» **Problem description**
What you return must match the listing below exactly, minus any pictures.

» **Listed records**
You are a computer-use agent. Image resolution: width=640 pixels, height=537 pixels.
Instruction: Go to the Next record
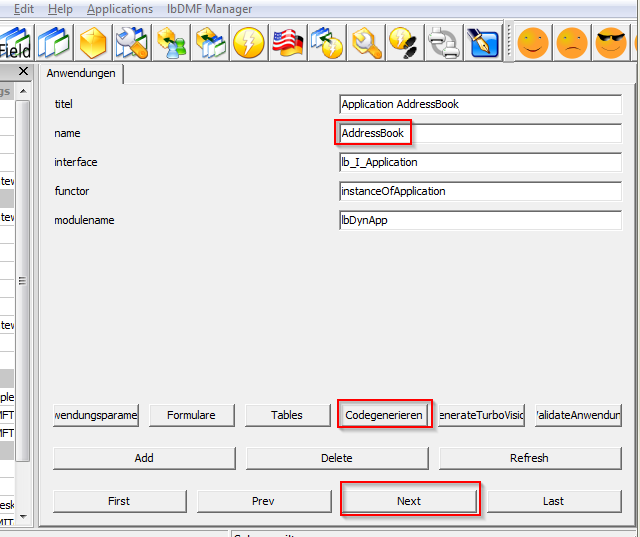(410, 501)
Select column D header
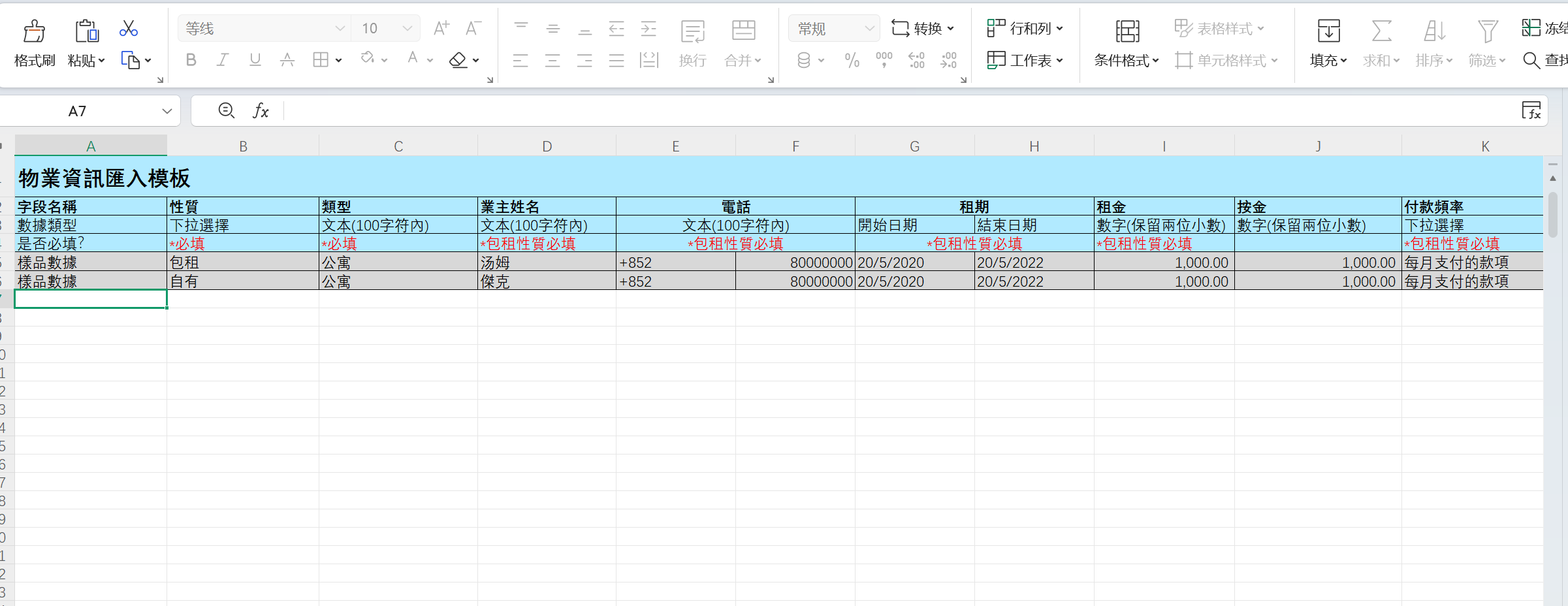 pos(547,146)
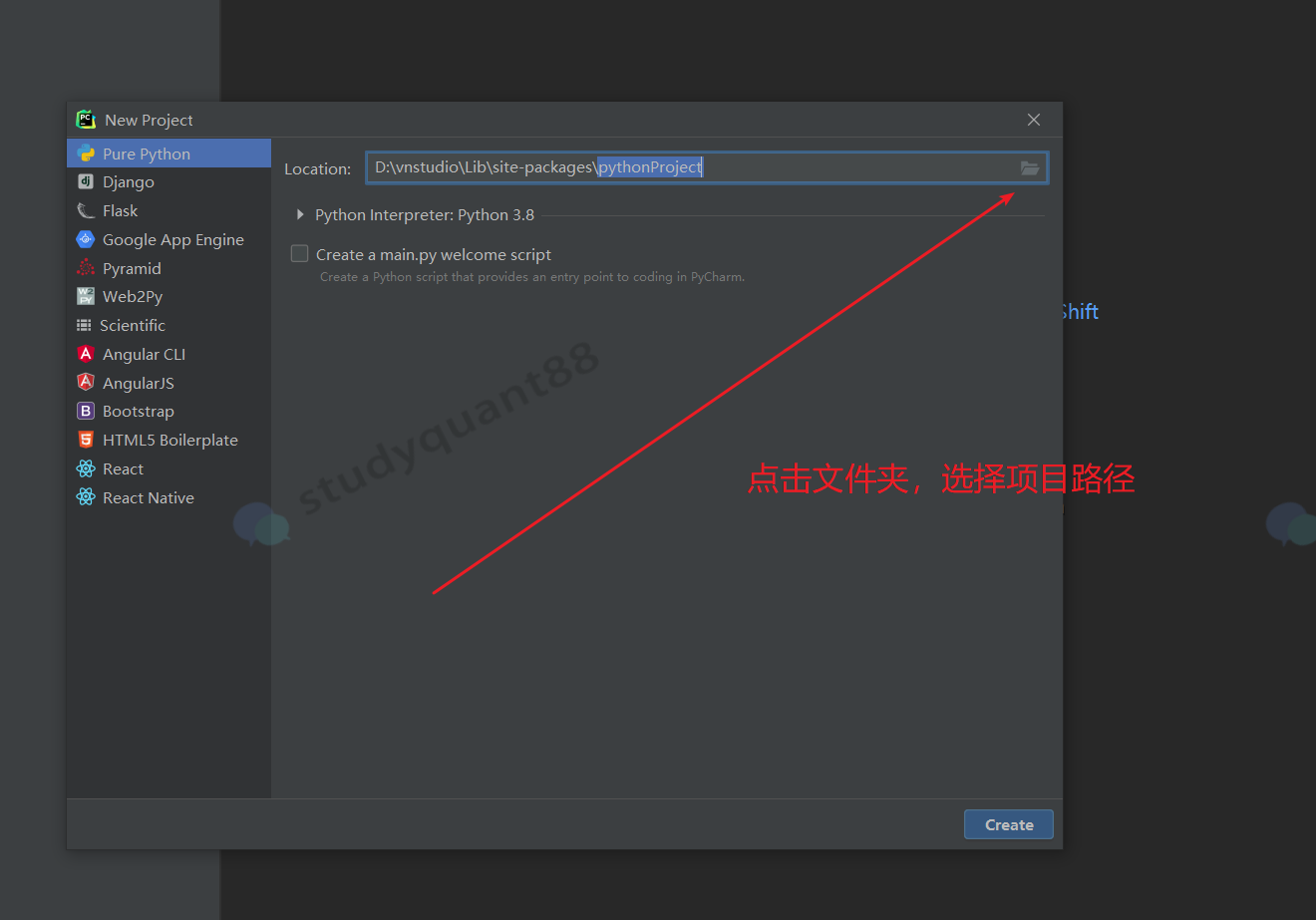Pick the Pyramid project icon
The width and height of the screenshot is (1316, 920).
coord(86,268)
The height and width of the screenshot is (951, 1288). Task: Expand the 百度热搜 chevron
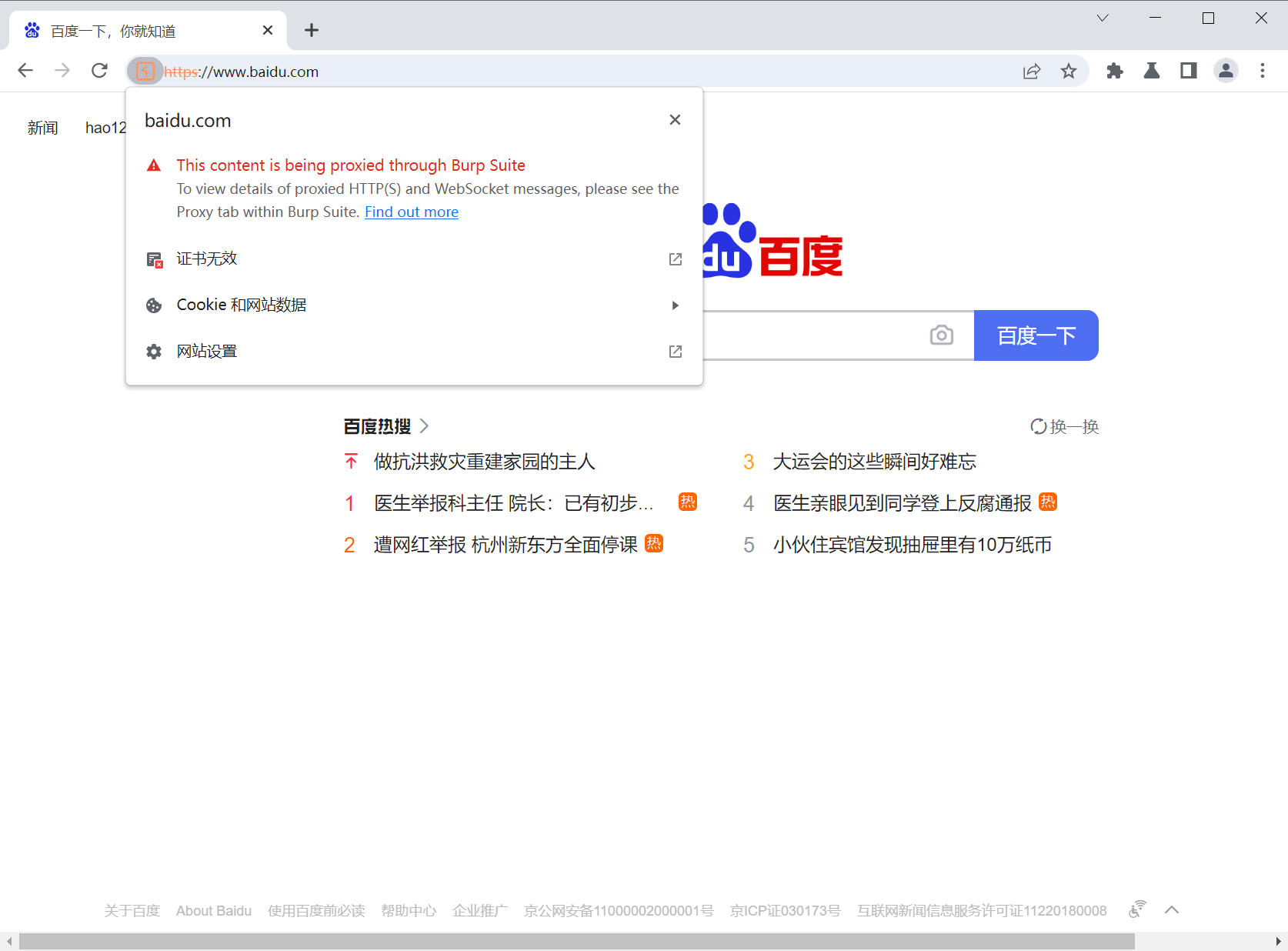click(425, 426)
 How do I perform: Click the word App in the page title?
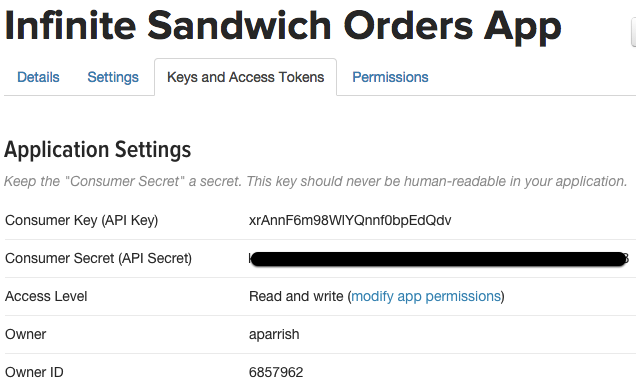(x=523, y=28)
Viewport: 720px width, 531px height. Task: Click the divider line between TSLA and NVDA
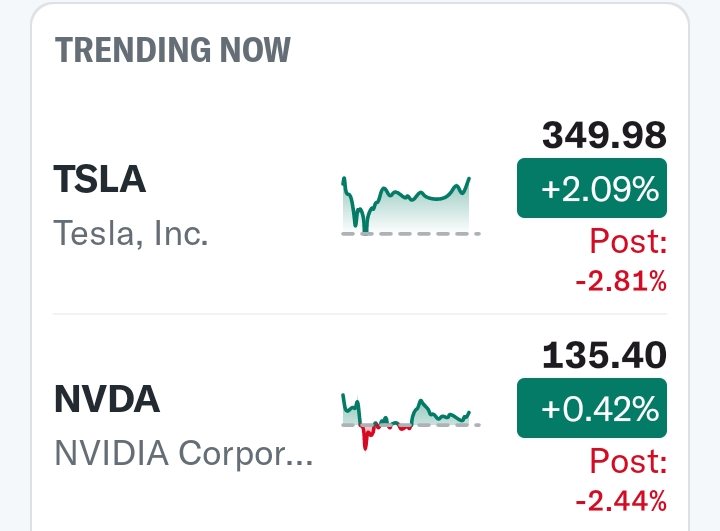360,314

» **Result of the exercise**
You are a computer-use agent. Image resolution: width=640 pixels, height=537 pixels.
Instruction: Go to the Next record
(410, 501)
Select column D header
 pos(547,146)
Pick the Pyramid project icon
The width and height of the screenshot is (1316, 920).
coord(86,268)
The height and width of the screenshot is (951, 1288). Task: Expand the 百度热搜 chevron
click(425, 426)
 How do I perform: Click the word App in the page title?
(x=523, y=28)
Viewport: 720px width, 531px height. Task: Click the divider line between TSLA and NVDA
360,314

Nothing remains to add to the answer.